» What you should do
When the word "with" shows up in a line of the records below, copy that line.

» Excerpted records
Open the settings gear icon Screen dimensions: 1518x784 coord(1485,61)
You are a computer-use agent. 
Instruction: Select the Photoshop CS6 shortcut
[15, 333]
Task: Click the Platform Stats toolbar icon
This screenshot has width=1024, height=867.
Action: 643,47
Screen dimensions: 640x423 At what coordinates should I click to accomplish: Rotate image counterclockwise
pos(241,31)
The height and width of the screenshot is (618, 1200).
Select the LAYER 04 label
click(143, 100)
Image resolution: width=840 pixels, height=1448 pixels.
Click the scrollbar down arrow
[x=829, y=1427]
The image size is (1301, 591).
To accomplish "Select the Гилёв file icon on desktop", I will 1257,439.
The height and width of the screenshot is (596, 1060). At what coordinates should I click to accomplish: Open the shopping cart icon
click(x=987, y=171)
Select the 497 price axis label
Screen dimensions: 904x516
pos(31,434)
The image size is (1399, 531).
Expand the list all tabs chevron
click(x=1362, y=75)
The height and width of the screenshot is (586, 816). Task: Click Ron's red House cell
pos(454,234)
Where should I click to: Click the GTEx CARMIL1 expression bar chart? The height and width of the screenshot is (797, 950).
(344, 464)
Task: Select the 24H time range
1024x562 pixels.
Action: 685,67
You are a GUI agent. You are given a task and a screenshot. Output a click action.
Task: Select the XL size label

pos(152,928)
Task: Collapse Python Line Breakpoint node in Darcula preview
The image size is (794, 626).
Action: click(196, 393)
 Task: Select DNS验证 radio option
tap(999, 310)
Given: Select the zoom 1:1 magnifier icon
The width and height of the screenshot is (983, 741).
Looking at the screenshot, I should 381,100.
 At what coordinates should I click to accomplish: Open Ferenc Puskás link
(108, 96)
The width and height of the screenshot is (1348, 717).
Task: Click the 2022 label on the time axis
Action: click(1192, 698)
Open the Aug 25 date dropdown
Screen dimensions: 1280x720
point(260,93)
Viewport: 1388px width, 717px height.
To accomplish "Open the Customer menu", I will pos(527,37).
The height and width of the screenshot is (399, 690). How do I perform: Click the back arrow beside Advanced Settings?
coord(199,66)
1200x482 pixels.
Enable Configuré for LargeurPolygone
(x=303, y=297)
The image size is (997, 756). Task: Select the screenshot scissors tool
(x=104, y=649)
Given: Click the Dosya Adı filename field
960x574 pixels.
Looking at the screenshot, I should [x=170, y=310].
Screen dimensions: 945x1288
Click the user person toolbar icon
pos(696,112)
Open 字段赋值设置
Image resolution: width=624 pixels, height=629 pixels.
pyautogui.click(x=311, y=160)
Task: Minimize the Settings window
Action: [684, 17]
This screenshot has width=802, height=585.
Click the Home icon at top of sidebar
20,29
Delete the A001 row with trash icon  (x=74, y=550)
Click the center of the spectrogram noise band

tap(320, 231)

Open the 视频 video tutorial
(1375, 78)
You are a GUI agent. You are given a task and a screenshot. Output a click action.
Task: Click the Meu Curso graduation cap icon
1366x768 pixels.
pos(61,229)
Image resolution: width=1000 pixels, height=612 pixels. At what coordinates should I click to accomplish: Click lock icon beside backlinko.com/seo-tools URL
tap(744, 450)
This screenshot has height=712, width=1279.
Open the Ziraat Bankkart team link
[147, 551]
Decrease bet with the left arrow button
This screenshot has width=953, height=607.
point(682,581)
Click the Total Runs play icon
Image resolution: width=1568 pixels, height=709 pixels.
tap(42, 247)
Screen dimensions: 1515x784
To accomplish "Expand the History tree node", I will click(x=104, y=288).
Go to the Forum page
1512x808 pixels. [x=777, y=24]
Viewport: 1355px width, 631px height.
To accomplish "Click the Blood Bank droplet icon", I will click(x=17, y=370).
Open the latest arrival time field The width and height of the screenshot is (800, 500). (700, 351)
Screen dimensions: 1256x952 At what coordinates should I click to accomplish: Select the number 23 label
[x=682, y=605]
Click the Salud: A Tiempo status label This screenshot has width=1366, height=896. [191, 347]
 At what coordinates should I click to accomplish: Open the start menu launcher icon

» The completed task
Delete the A001 row with trash icon  (x=74, y=550)
Decrease bet with the left arrow button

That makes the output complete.